В общем, стал я Достоевским, и прошу простить меня ревнителей имени достойного мастера слова, к которому не имею, к сожалению, отношения ни по родственной части, ни тем более по писательской. Но вынужден был многие годы моего пребывания в Зоне носить сию славную фамилию как знак причастности к тому делу, которому отдал писатель свою жизнь, коему и я посвятил свободные минуты своей безрадостной доли в Зоне — писанию и коллекционированию ее жизненных типов и ситуаций. И не взыщите, господа-товарищи.
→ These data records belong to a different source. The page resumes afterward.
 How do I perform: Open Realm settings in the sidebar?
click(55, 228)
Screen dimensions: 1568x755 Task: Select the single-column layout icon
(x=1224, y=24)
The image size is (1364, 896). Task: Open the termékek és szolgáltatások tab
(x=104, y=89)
ЗОНА. ИЗВИНИТЕ, НО — ДОСТОЕВСКИЙ
И был еще один вечер в Зоне, ничем не отличающийся от тысяч других. Ленивые разговоры, всегдашний чифирь и тоска, тоска, тоска…
Володька лежал рядом с Батей, пытался как-то скрасить тягостное его настроение.
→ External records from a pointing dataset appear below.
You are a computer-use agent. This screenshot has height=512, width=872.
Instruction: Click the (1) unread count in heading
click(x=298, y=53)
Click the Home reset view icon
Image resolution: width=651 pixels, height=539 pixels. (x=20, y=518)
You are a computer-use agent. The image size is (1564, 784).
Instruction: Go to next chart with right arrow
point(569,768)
— Ничего, перемелем, — поглядывая на уставившегося в одну точку Квазимоду, говорил осторожно, боясь опять нарваться на раздражение старшего друга. Ворон вон, говорят, триста лет живет. Вместе освободитесь с ним, вместе в деревню твою махнете…
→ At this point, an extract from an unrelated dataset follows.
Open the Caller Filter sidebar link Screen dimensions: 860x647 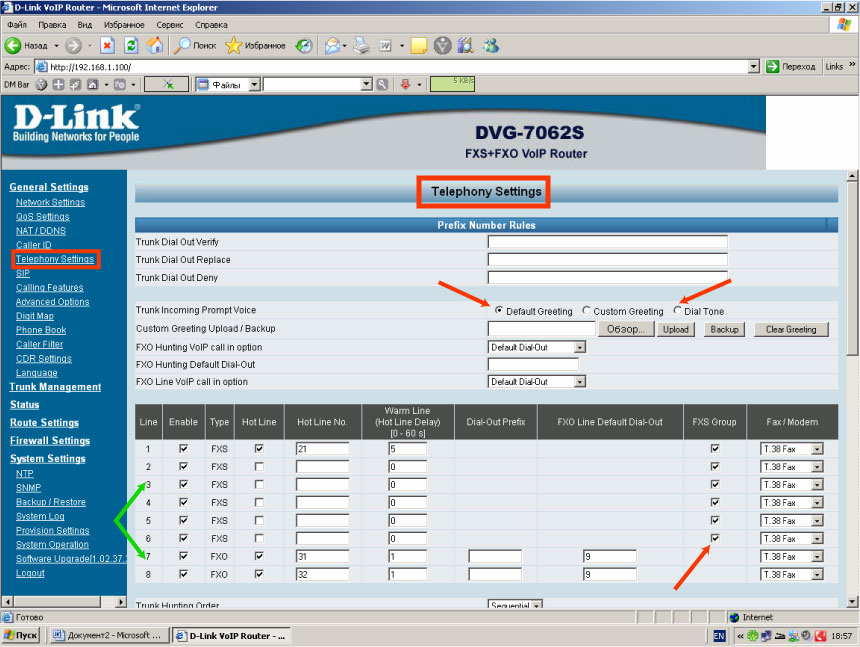[39, 344]
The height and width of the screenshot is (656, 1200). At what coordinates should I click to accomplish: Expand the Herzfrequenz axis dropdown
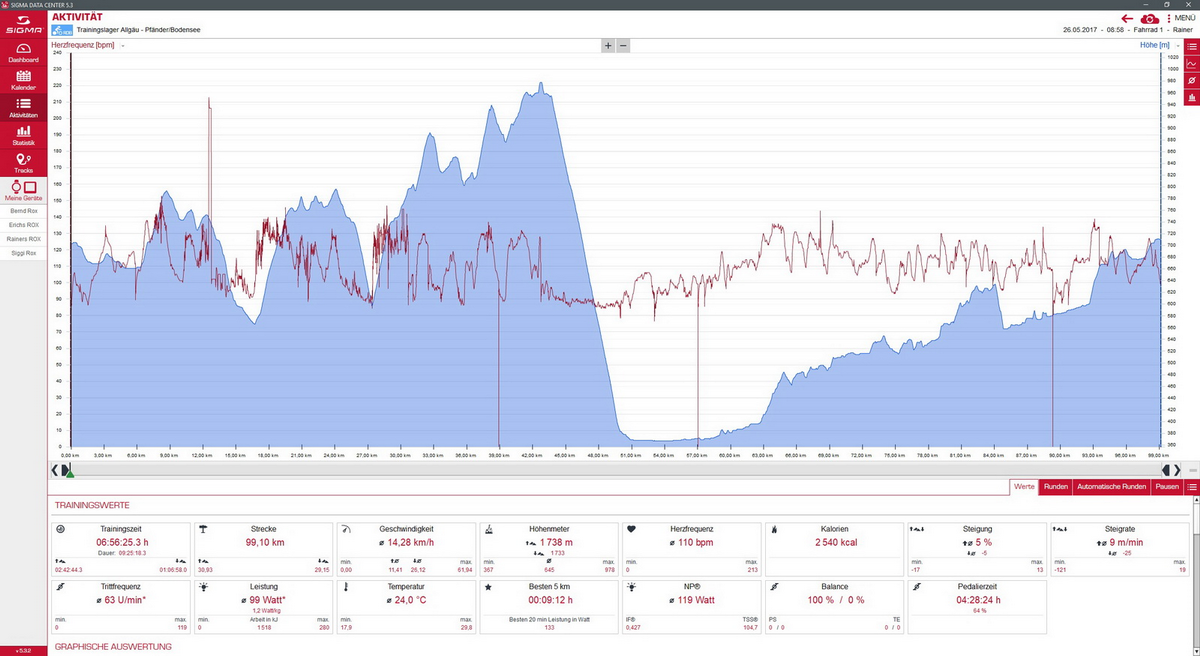pos(123,46)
Батя глядел задумчиво, не сердился он на него, кивнул невесело:
— Через триста лет… — вздохнул глубоко.
Володька будто мрачную эту шутку не услышал.
— Будет тебе другом до гроба, и правнукам твоим хватит с ним возиться…
НЕБО. ВОРОН
Верно, дурно воспитанный Лебедушкин, жить мне на Земле придется очень долго, и видеть твоих детей, и тебя, стареющего, сумевшего за годы жизни на воле заиметь относительно приличные манеры, увижу я и твое горе по поводу преждевременной смерти твоей Наташки, и твою одинокую, брошенную старость расплату за грехи молодости.
А ведь ты шел, дружок, на рецидивиста!..
Кто знает, может, Батя сыграл для одного тебя свою роль — все-таки хоть и поздно, а воспитание тоже мистически скажется… Грех совершить — оно недолго. А вот простить за чужой грех по высшему разряду…
А, Лебедушкин, все впереди.
ЗОНА. ДОСТОЕВСКИЙ
— Дети, — усмехнулся грустно Батя, — поздно уже… дети.
— Ты че, думаешь, в сорок шесть семью создать нельзя? — вскинулся Володька. — Да сколь хошь таких случаев! Да вон мой отец хотя бы… Деду было пятьдесят пять, а бабке сорок пять. Понял?
— Понял…
Снисходительно улыбался Квазимода: никаких иллюзий насчет семьи собственной давно уже не строил и не думал о ней…
Заметив теперь уже лирическое настроение Бати, Володька спросил то, на что до этого не решался:
— Бать, а как ты? Ну, почему тебя Квазимодой называют?
— Хм-хм, — усмехнулся Батя, — это с пятьдесят шестого года так нарекли, тогда только восемнадцать мне стукнуло, моложе тебя был. Поначалу как шутка была, а потом прижилось. Да и сам привык. Наколка вот, сам видишь… Посмотрел на запястье, где красовалось — "Квазимода", а рядом две буквы "БР".
— А эти две буквы что означают? Бригадир?
— Много будешь знать, быстро состаришься… и Натаха разлюбит, — улыбнулся Воронцов.